SOURCE DATA:

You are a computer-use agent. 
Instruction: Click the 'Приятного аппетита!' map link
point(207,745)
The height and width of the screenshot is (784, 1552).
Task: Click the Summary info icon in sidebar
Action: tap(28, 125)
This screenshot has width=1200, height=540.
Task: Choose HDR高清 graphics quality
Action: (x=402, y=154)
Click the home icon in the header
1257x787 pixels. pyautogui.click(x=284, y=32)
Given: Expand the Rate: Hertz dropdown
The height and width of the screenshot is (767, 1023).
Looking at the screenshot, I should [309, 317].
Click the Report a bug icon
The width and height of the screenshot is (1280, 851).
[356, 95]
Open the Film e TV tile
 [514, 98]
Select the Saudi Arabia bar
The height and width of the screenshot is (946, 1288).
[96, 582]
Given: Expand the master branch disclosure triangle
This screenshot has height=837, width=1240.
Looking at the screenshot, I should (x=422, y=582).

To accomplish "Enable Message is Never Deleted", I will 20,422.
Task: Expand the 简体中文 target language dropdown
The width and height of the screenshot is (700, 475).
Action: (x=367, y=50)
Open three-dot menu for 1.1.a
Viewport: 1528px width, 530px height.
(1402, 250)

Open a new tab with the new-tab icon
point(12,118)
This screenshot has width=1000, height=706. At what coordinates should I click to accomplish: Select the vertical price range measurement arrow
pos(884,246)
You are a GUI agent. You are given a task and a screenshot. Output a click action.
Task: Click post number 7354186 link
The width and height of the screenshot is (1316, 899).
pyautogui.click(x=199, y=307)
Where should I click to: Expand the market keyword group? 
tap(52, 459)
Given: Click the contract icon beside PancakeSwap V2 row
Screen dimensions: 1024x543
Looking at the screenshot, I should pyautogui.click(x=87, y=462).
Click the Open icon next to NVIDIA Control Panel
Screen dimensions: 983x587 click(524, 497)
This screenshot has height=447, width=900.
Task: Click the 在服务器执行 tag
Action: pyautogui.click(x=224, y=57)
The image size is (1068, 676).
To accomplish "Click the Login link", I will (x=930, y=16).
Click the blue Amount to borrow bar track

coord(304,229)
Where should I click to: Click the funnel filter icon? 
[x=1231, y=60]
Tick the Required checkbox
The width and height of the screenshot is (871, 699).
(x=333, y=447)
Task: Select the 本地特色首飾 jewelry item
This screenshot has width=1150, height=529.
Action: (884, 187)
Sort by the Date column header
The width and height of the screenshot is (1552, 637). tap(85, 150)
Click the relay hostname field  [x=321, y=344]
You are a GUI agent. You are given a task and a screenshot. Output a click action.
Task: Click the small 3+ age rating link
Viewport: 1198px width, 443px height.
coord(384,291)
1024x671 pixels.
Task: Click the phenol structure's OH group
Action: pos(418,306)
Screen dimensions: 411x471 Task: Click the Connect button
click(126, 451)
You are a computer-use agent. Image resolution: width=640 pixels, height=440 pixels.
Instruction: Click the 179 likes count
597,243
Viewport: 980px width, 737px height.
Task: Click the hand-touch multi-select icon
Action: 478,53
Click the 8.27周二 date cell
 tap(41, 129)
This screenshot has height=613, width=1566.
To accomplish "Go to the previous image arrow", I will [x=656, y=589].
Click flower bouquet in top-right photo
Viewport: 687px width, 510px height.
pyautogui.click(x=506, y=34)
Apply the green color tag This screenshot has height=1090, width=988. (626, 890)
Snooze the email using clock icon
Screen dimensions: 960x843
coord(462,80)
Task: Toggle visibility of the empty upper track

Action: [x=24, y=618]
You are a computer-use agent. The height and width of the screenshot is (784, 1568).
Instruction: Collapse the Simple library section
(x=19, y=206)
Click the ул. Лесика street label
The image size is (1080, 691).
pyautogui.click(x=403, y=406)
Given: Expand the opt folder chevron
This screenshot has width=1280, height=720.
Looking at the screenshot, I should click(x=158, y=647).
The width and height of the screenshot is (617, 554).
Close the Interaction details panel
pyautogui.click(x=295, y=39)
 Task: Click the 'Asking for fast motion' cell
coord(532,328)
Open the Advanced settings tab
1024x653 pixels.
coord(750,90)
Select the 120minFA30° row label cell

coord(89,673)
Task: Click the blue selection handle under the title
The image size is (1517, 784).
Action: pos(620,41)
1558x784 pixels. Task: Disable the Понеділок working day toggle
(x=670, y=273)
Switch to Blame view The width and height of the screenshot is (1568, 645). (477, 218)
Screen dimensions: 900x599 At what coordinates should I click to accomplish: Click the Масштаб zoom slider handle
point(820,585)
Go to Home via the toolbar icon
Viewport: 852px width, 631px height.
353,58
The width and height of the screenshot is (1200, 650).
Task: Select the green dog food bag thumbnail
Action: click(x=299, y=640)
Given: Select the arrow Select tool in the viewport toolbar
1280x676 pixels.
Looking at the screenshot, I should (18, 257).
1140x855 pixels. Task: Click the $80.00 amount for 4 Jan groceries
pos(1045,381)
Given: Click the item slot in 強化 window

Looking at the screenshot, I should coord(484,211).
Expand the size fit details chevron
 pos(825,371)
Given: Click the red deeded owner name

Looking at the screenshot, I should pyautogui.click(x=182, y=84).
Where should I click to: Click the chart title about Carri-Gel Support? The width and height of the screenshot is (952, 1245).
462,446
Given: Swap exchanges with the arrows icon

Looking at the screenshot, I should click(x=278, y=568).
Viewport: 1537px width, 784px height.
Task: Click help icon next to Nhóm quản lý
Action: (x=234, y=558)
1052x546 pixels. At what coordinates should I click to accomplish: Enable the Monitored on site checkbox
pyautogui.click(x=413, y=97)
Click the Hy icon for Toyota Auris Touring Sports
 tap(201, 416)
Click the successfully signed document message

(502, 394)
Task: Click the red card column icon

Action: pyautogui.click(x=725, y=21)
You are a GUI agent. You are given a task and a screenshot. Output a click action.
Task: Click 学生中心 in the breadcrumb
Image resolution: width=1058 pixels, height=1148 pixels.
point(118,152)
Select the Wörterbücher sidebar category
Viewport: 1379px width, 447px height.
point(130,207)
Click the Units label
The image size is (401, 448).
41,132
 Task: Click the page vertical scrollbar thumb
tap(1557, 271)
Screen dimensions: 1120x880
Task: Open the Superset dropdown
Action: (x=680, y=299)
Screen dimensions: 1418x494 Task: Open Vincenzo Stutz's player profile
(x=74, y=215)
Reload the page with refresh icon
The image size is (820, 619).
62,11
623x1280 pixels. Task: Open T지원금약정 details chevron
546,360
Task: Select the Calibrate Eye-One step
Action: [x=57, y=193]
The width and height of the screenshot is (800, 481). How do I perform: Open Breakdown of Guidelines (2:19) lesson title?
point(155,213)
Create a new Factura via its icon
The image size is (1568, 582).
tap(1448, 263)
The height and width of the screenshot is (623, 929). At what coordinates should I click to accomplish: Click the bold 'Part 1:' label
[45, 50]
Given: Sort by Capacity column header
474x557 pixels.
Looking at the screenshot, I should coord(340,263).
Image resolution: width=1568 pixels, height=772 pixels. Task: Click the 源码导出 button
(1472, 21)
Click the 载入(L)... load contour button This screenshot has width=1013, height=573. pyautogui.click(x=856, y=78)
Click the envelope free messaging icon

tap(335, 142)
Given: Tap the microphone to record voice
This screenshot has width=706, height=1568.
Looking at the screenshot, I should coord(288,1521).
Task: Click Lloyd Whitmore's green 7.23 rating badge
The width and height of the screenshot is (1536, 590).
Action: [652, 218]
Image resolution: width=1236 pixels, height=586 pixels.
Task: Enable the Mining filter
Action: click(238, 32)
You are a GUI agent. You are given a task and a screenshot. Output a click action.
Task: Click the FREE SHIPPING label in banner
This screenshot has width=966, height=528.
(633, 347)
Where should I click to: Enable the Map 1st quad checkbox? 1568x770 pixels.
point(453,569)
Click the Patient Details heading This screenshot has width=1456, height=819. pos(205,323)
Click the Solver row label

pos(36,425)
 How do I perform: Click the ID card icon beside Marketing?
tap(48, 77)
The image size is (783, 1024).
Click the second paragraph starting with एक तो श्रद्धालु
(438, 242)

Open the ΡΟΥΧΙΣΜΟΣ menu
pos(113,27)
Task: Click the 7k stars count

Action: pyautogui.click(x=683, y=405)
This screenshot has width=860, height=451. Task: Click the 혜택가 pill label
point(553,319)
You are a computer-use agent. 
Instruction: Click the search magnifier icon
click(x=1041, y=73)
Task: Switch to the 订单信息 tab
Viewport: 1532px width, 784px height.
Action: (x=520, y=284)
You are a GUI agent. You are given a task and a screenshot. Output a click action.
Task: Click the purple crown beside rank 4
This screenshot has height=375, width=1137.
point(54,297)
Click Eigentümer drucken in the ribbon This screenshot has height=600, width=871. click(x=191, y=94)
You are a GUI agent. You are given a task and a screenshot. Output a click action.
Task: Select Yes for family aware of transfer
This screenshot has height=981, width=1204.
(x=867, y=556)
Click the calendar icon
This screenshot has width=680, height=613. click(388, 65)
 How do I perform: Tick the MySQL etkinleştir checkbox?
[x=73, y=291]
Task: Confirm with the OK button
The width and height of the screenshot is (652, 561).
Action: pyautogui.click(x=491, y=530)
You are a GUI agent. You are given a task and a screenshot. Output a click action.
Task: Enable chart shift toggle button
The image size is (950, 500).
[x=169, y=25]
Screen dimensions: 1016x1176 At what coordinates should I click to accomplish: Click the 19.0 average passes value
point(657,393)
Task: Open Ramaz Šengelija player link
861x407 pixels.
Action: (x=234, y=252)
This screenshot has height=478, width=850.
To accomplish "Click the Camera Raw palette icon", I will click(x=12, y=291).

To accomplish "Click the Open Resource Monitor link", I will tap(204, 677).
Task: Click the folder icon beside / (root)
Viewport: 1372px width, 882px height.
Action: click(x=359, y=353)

ACTIVITY: Search each line of the data above for "rating", and copy the lines where it occurs.

WRITTEN RESPONSE:
Task: Click the small 3+ age rating link
Task: Click Lloyd Whitmore's green 7.23 rating badge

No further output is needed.